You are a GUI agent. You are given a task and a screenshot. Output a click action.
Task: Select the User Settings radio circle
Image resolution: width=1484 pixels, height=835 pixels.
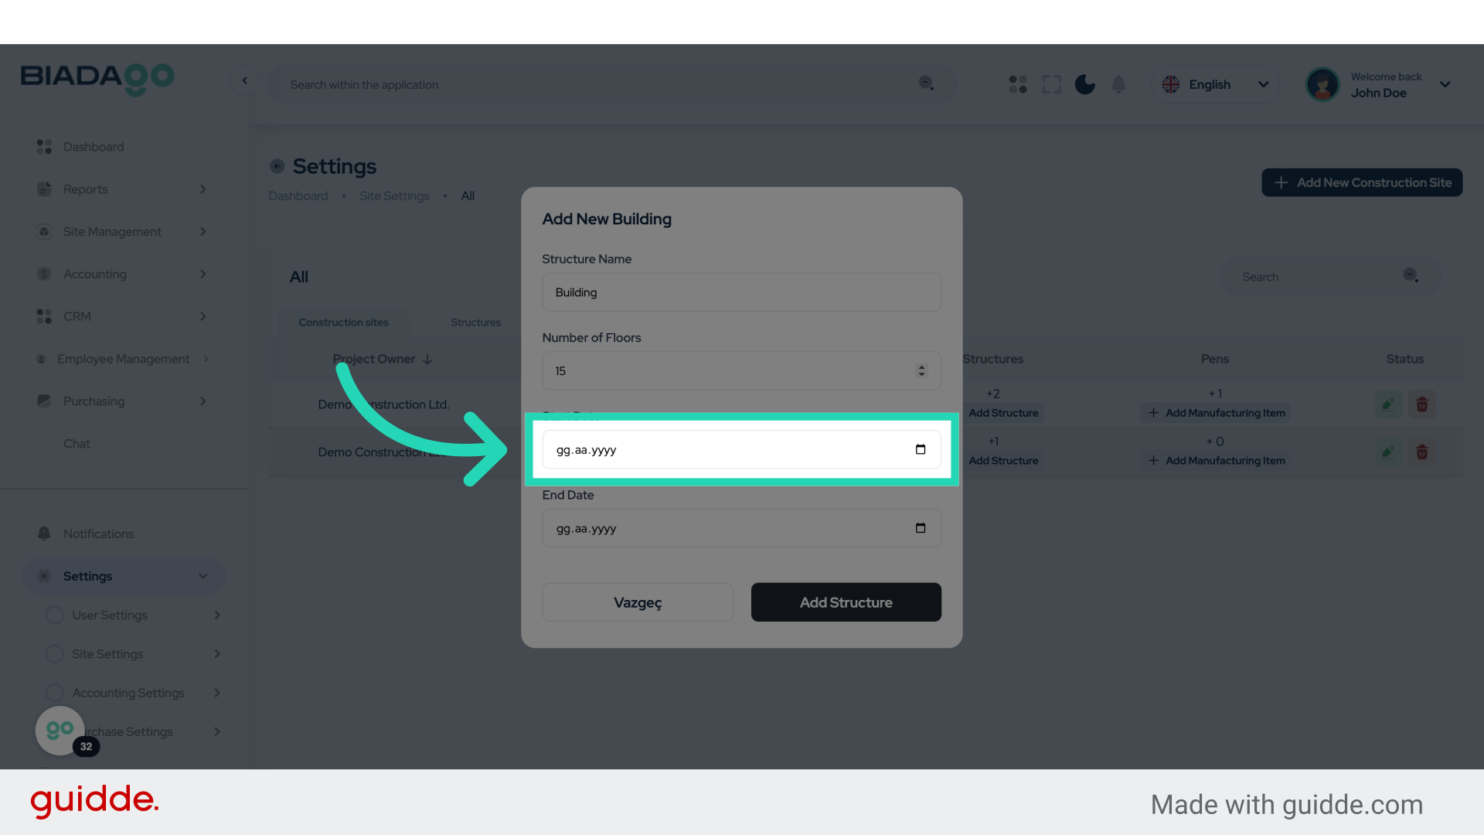click(54, 615)
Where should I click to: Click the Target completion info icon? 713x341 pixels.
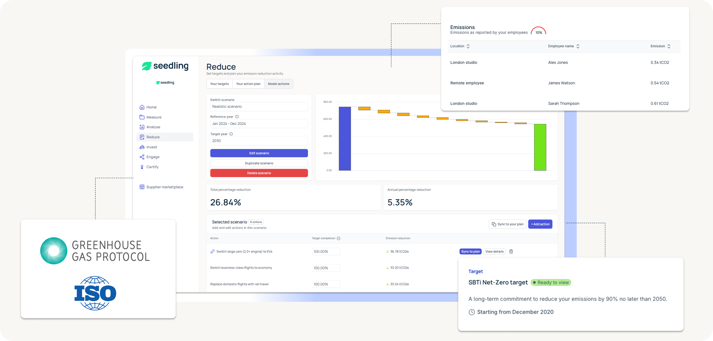(x=339, y=238)
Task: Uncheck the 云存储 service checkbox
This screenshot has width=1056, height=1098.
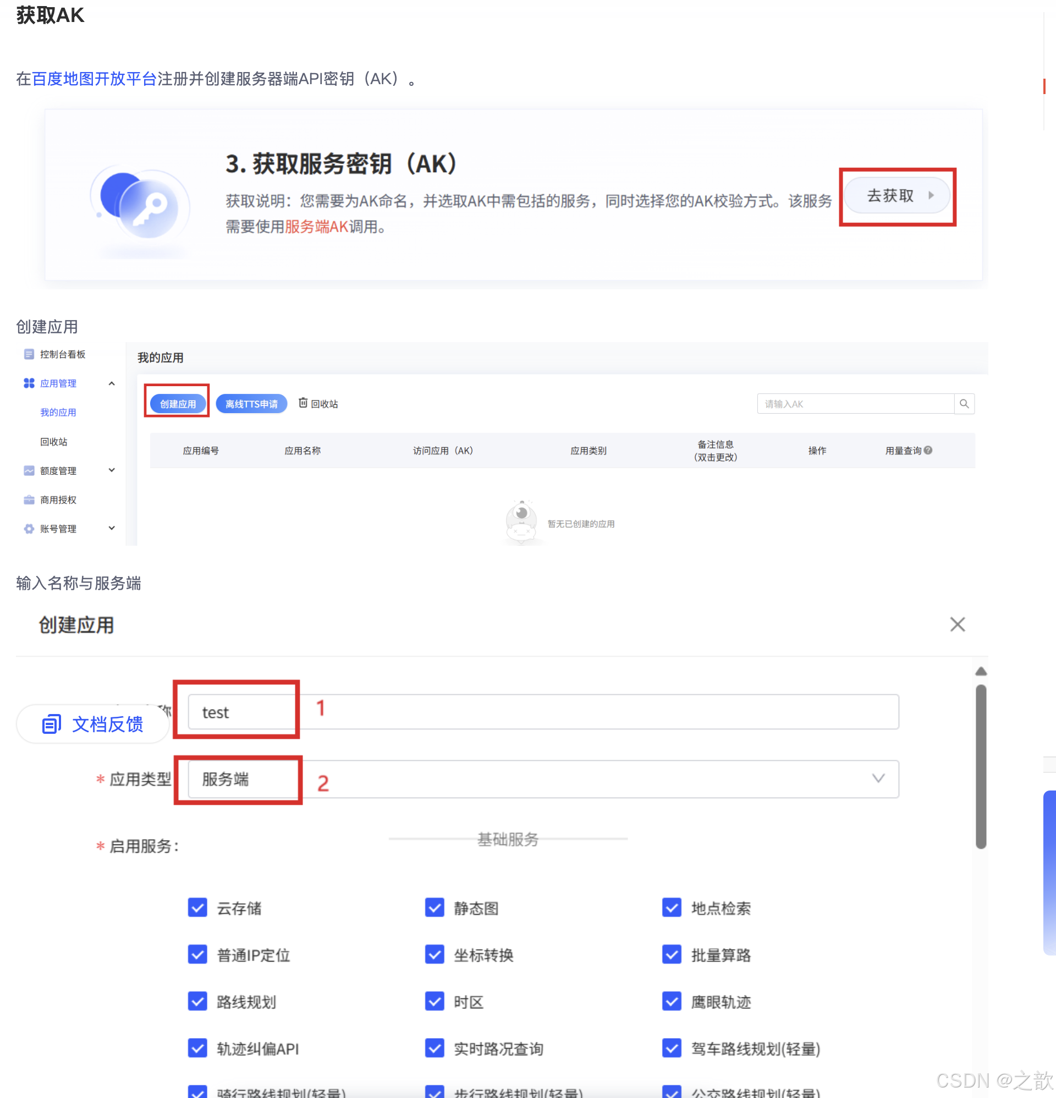Action: 197,908
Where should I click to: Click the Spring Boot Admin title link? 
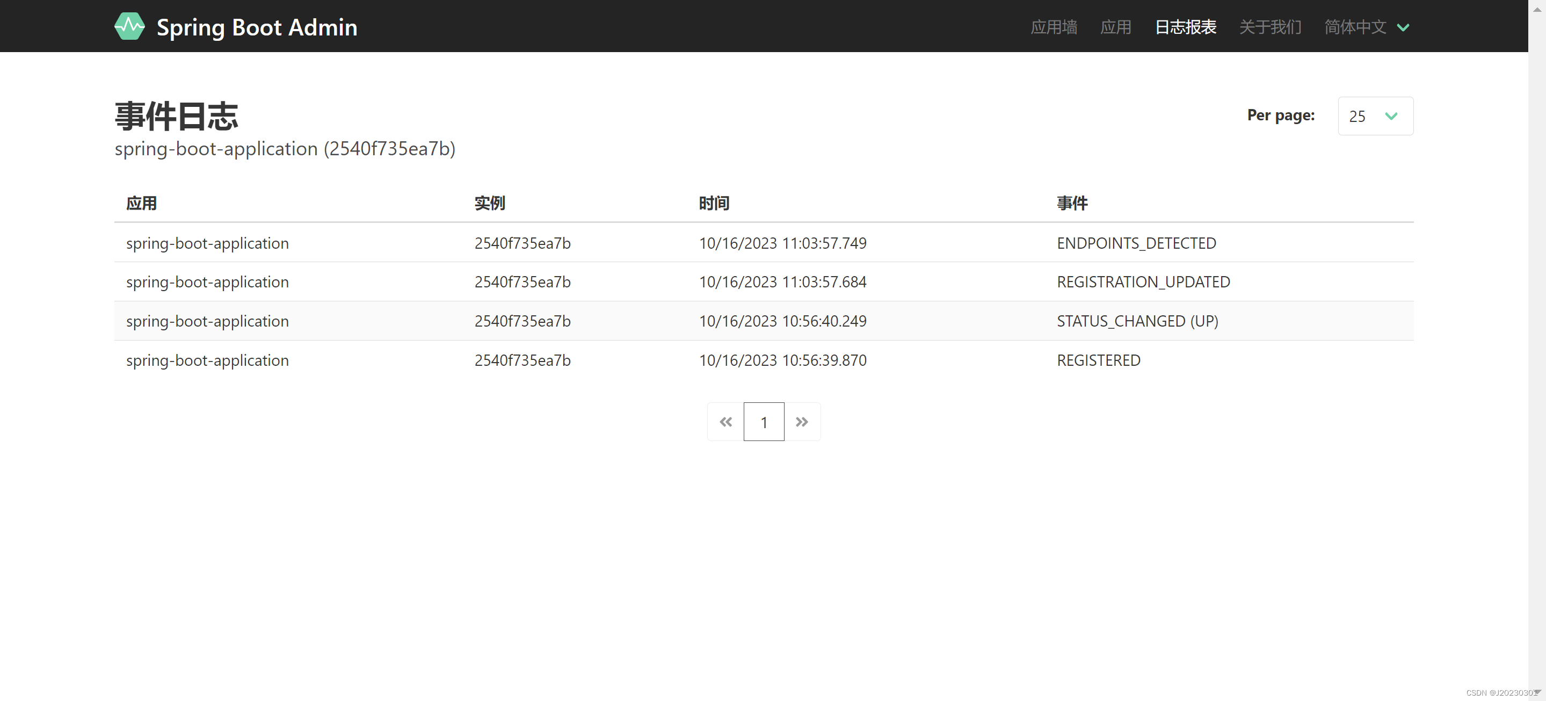coord(256,27)
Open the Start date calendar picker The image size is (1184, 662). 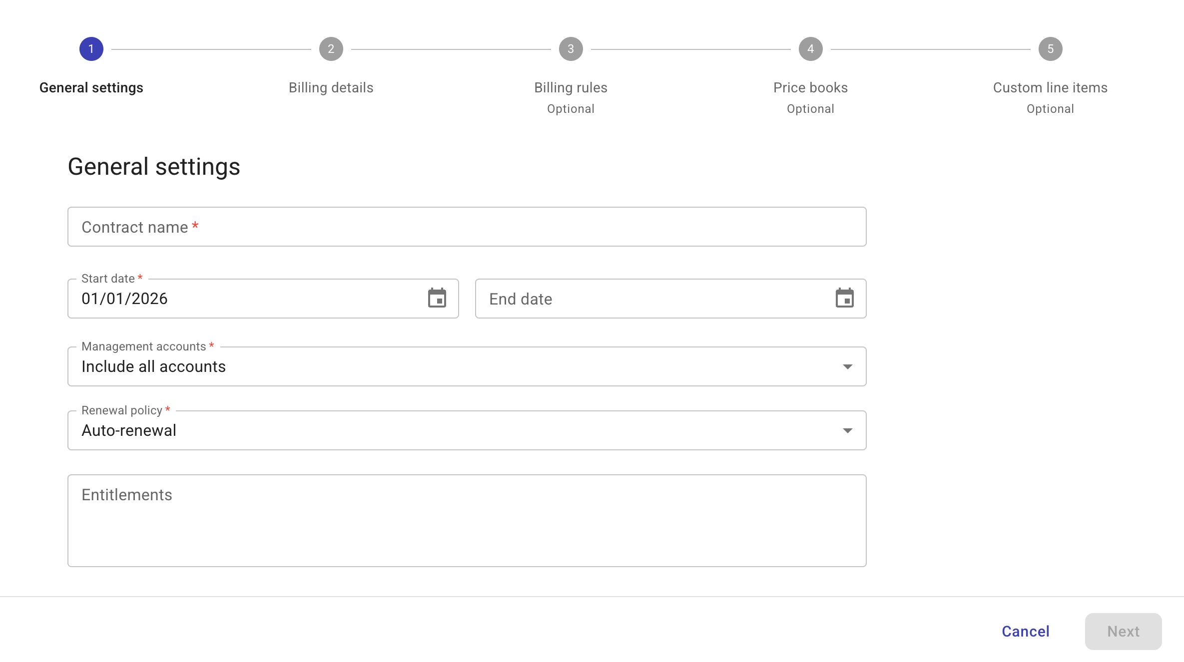[437, 298]
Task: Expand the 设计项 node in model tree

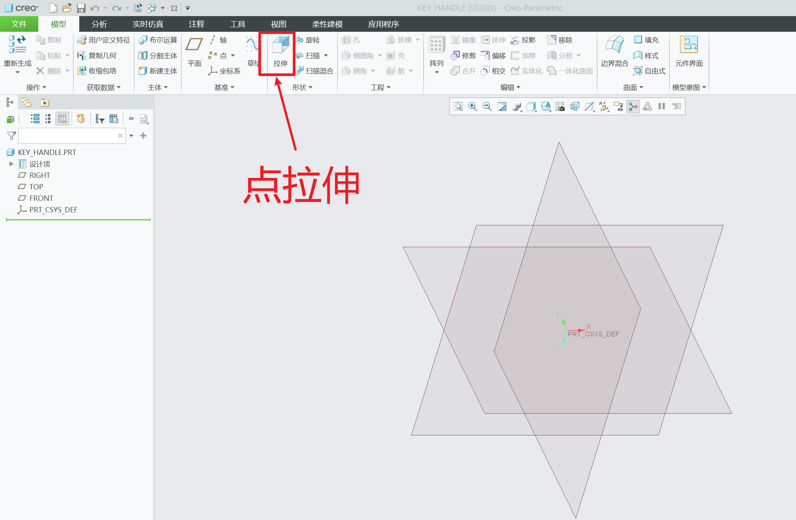Action: [x=11, y=164]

[Problem requirements] Leaving out the pictures, print each line of the records above from the first up to and including the one that contains "Task: Uncheck the 云存储 service checkbox", exactly as written.

[Written answer]
You are a GUI agent. You are given a task and a screenshot. Output a click action.
Task: Select the User Settings radio circle
Image resolution: width=1484 pixels, height=835 pixels.
click(54, 615)
Where should I click to: Click the Target completion info icon? 713x341 pixels.
(x=339, y=238)
Task: Uncheck the 云存储 service checkbox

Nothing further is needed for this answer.